Exercise instructions = Return every line of the data below word for word, with the pictures left out.

Data shown =
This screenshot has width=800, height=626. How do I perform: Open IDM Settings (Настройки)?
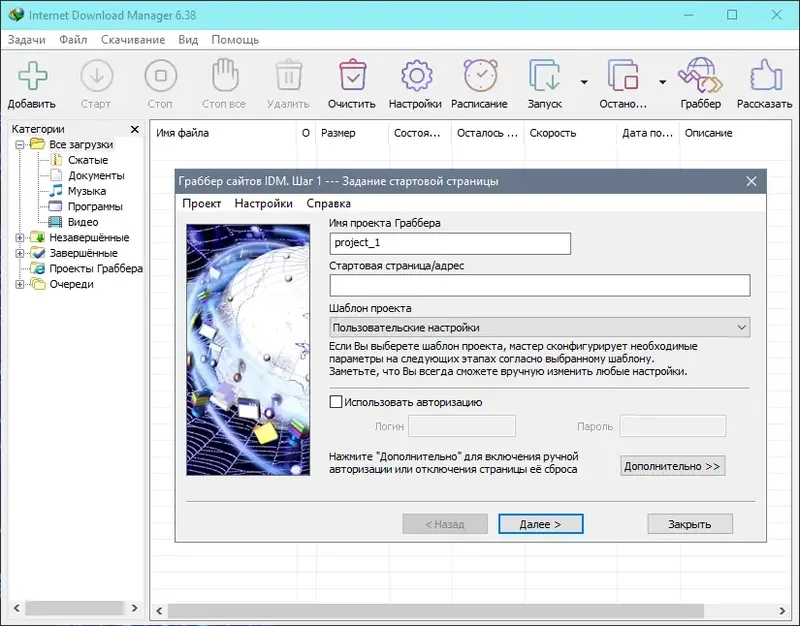(416, 80)
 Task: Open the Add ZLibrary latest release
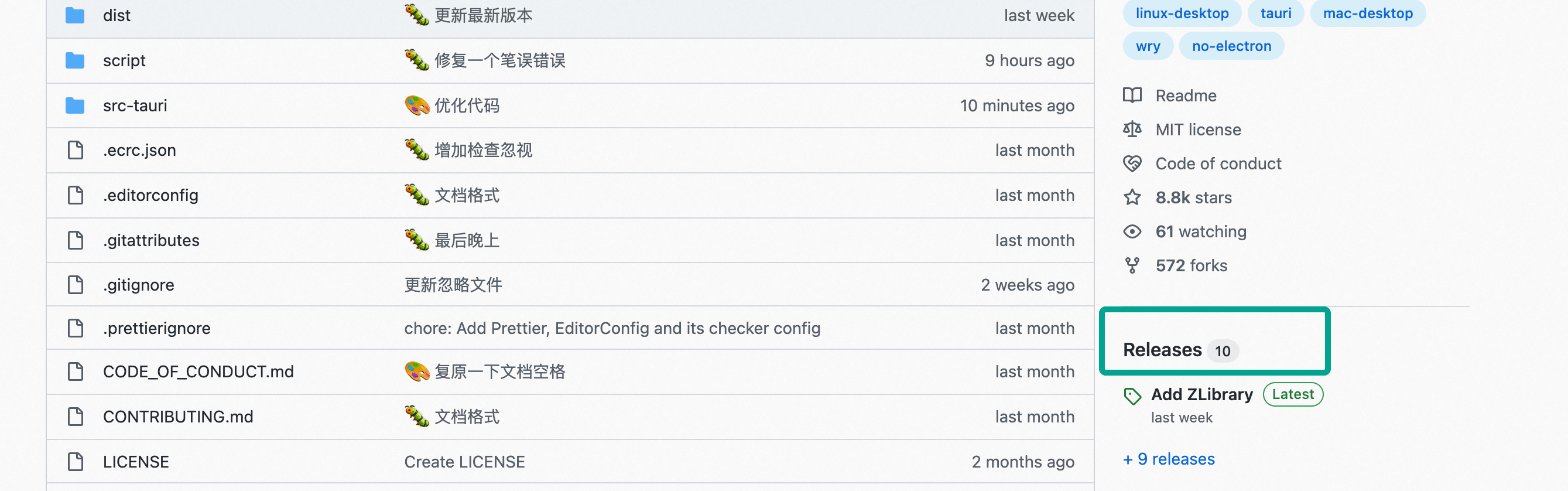(x=1201, y=394)
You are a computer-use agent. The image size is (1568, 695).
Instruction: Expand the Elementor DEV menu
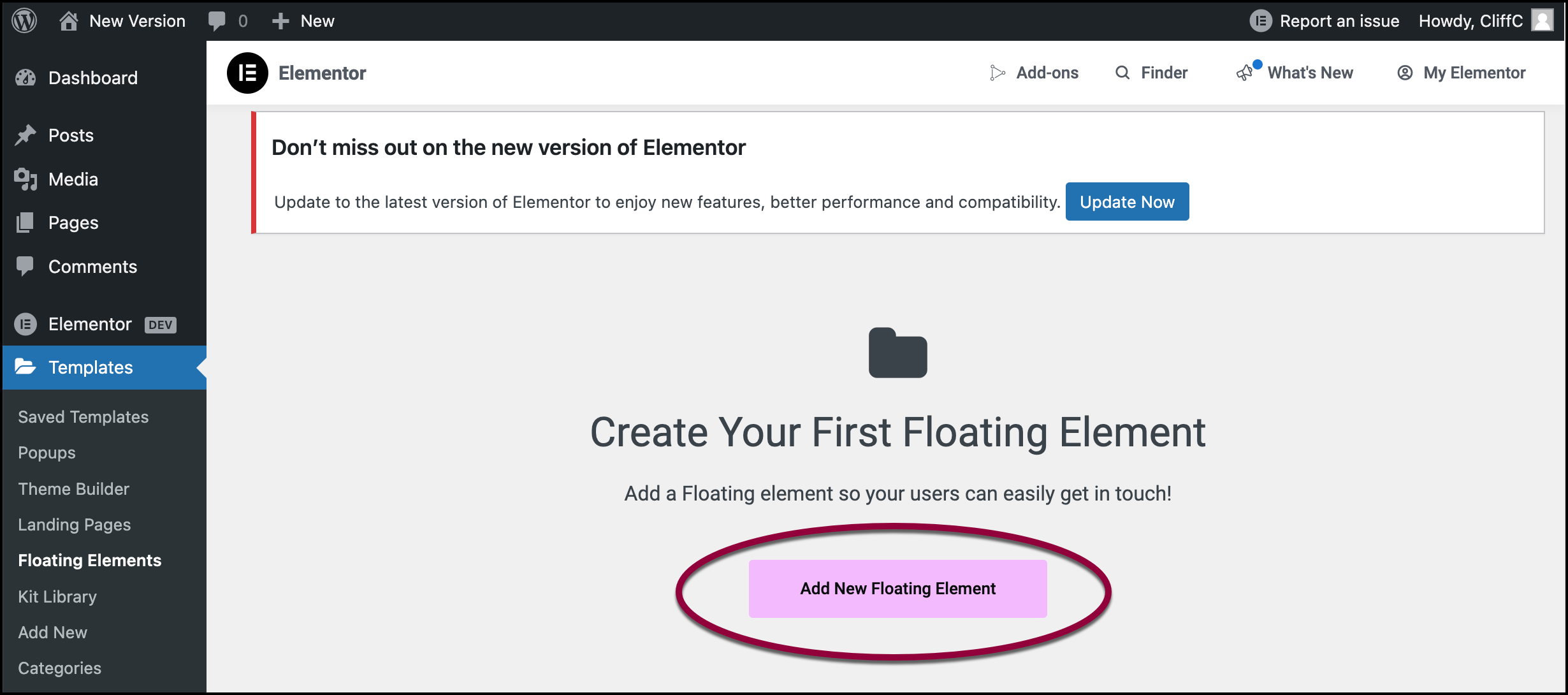tap(89, 324)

Complete output =
This screenshot has width=800, height=626. How do I perform: Open IDM Settings (Настройки)?
(416, 80)
 Task: Open the Add ZLibrary latest release
(x=1201, y=394)
You are a computer-use agent. The image size is (1568, 695).
Instruction: Expand the Elementor DEV menu
tap(89, 324)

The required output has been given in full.